Na terceira camada, temos os segmentos onde O Triste Fim de Policarpo Quaresma é reencenado, a indignação de Policarpo (Orã Figueiredo) frequentemente se associando com as do jovem Lima, idealista, furioso com os absurdos das famílias burguesas que acompanha e as segregações sociais e raciais contidas na sociedade que vive e retrata em sua obra. Os segmentos onde O Triste Fim é encenado, curiosamente, são os que menos se assemelham ao teatro, com suas tomadas externas e iluminações menos expressionistas. Eles se assemelham mais a uma telenovela de época, e o diretor Luiz Antônio Pilar possui experiência no gênero por trabalhos como Xica da Silva (1996), Mandacaru (1997) e Sinhá Moça (2006). Pilar pretende estabelecer três narrativas separadas que dialogam entre si (às vezes, literalmente), com objetivo de navegar na psique de Lima enquanto ele se adentra cada vez mais em sua loucura, até que as três cheguem ao ponto direto de convergência. O problema é que essa proposta só fica clara próxima ao final de Lima Barreto ao Terceiro Dia. Na maior parte da projeção, temos um equilíbrio um tanto capenga dessas três camadas, a de Policarpo sendo a de sensação de falta de propósito. Ainda que Orã Figueiredo esteja sempre estelar e continue a tradição com seu Policarpo, extraindo humor do drama na medida certa, sua performance se encontra a mercê de uma abordagem um tanto quanto protocolar, como se estivéssemos vendo justamente uma minissérie de O Triste Fim que foi condensada num longa metragem, seus segmentos incluídos sem que dialoguem de forma contundente com o resto.

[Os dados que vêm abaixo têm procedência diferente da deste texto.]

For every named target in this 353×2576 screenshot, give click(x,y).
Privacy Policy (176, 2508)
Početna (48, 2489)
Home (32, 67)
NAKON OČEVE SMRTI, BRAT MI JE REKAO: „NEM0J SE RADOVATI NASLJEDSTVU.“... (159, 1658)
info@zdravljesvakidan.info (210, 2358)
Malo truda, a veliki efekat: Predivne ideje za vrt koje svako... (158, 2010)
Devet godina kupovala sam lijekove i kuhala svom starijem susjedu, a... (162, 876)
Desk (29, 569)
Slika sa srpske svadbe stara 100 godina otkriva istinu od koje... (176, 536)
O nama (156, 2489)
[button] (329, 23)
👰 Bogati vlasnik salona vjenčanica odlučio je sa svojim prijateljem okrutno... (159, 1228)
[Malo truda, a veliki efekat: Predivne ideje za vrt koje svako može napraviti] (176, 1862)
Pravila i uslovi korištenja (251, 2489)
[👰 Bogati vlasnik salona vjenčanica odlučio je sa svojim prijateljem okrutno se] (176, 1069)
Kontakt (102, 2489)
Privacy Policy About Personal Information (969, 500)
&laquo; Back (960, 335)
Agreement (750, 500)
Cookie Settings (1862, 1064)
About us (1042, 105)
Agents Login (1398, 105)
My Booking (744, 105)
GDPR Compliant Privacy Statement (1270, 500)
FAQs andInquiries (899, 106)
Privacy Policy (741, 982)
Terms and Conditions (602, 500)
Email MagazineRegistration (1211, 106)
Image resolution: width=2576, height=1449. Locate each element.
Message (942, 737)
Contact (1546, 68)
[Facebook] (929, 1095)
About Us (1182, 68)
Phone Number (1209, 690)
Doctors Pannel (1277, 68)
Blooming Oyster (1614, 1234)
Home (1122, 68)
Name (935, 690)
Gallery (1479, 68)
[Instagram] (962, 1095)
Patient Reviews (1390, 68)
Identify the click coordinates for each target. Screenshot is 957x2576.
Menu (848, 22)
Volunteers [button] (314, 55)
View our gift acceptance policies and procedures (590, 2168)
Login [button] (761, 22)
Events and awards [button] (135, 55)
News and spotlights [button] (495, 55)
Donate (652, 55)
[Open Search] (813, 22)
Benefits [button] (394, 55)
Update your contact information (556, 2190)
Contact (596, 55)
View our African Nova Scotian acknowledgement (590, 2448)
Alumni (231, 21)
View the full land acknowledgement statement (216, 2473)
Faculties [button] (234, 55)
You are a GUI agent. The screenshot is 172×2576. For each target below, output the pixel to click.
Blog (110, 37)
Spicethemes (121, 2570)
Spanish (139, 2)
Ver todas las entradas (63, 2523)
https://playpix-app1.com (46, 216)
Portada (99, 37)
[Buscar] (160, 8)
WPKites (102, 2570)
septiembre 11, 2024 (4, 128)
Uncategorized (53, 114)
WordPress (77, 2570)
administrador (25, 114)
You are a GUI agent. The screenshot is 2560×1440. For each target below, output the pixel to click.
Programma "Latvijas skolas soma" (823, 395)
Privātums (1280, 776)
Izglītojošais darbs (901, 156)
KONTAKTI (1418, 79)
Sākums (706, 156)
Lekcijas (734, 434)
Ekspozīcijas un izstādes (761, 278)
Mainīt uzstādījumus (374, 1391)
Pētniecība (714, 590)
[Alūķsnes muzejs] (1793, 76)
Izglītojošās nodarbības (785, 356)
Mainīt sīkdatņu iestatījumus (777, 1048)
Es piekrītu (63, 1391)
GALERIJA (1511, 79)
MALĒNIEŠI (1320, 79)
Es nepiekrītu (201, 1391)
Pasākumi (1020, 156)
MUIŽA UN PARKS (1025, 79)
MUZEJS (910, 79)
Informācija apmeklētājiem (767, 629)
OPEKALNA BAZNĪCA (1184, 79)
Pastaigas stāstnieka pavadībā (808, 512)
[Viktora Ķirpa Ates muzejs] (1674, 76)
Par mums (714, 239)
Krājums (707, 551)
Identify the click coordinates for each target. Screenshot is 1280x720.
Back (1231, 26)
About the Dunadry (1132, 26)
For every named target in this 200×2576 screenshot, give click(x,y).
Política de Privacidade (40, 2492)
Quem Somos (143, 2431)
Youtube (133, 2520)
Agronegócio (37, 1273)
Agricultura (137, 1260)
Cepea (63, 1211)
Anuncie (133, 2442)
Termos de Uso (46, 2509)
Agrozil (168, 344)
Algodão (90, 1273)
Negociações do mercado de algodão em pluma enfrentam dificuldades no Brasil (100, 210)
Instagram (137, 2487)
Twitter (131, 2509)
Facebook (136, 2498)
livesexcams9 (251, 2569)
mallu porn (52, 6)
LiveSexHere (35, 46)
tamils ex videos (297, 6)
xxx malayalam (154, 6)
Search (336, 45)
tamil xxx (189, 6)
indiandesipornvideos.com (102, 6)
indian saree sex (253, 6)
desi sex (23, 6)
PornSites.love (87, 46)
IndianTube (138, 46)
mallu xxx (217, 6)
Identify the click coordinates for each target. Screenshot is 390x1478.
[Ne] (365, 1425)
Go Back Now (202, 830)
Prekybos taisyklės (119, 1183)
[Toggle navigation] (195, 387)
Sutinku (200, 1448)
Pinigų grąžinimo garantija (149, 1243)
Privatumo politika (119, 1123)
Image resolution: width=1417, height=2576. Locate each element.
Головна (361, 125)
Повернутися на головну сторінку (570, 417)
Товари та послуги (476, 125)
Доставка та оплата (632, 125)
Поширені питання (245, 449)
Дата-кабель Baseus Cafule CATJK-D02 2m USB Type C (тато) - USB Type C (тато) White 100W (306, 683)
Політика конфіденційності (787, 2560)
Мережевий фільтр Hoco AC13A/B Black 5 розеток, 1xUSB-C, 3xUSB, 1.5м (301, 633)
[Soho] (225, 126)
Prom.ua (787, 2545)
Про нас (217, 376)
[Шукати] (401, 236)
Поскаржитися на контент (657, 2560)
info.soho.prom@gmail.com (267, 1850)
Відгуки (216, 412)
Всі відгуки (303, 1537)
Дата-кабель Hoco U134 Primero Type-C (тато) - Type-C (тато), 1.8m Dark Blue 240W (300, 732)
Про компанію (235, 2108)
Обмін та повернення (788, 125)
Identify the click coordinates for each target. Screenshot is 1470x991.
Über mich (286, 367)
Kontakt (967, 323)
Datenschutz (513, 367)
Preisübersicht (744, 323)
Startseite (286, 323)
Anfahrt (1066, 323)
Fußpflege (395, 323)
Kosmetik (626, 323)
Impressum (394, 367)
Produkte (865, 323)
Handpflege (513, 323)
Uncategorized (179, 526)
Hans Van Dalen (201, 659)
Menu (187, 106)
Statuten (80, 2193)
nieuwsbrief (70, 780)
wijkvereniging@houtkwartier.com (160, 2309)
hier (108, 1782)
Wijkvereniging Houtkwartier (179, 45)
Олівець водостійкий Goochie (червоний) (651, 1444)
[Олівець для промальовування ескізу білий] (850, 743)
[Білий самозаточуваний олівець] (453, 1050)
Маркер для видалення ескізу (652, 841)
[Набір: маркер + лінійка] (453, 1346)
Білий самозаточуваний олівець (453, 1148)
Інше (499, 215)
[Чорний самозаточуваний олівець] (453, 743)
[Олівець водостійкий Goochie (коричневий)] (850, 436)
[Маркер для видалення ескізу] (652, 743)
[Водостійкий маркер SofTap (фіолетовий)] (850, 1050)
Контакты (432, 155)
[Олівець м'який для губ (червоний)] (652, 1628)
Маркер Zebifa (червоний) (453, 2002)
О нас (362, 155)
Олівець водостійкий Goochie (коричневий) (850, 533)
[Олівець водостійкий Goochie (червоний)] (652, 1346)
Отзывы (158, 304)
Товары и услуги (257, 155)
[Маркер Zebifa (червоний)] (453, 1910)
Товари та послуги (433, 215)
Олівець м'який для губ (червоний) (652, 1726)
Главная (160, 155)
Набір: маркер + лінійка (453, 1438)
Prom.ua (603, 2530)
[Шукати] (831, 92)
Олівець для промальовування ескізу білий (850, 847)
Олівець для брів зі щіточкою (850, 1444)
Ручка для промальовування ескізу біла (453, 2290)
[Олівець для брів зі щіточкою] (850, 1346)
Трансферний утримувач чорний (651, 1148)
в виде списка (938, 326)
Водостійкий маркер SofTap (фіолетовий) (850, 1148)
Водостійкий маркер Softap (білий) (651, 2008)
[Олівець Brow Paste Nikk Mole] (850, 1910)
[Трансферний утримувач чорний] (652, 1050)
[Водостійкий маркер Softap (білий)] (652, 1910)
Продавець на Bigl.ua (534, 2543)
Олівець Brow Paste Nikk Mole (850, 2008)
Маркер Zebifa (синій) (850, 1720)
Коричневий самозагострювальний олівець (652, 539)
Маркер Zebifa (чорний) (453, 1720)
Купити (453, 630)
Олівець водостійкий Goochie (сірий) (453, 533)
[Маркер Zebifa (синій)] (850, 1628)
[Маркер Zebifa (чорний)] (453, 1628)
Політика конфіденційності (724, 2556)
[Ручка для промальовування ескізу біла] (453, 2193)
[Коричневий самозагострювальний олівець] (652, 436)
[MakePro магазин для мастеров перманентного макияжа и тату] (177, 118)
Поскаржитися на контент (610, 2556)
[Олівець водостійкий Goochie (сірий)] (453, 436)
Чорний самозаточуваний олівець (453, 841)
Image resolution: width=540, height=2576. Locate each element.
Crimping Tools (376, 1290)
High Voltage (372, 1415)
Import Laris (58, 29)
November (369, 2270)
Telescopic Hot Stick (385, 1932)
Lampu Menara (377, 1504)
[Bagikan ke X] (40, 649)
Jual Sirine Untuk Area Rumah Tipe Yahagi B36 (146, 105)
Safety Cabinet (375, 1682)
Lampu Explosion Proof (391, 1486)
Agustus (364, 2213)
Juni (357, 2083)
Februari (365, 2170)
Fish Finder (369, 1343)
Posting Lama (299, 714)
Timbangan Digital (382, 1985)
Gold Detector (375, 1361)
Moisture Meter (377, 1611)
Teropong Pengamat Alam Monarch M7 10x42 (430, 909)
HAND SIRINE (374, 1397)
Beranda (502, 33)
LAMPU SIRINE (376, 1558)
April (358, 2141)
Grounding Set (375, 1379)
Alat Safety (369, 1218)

Mas o problema não reside no aspecto de telenovela. É sempre interessante ver um diretor especializado em uma de nossas maiores tradições culturais e artísticas trazer algumas dessas características ao cinema a nível de exploração. A relação do estilo deste segmento com os outros dois é um dos elementos de maior potencial da obra a nível conceitual, na relação do romance que se torna “real” enquanto o mundo de fora é teatralizado. Entretanto, tem-se justamente isso: um potencial interessante que não é aproveitado ou consumado para se tornar, de fato, tema.

No clímax final, quando as três narrativas colidem, sentimos de verdade esse potencial desperdiçado. Miranda e Orã finalmente brilham com seus monólogos dramáticos e a falta de coesão ou clareza temática até então presentes dá lugar ao entendimento da proposta, mas é uma pena que até esse clímax chegar presenciemos uma produção que carece de um melhor entendimento de como as partes do resto de seu corpo se encaixam.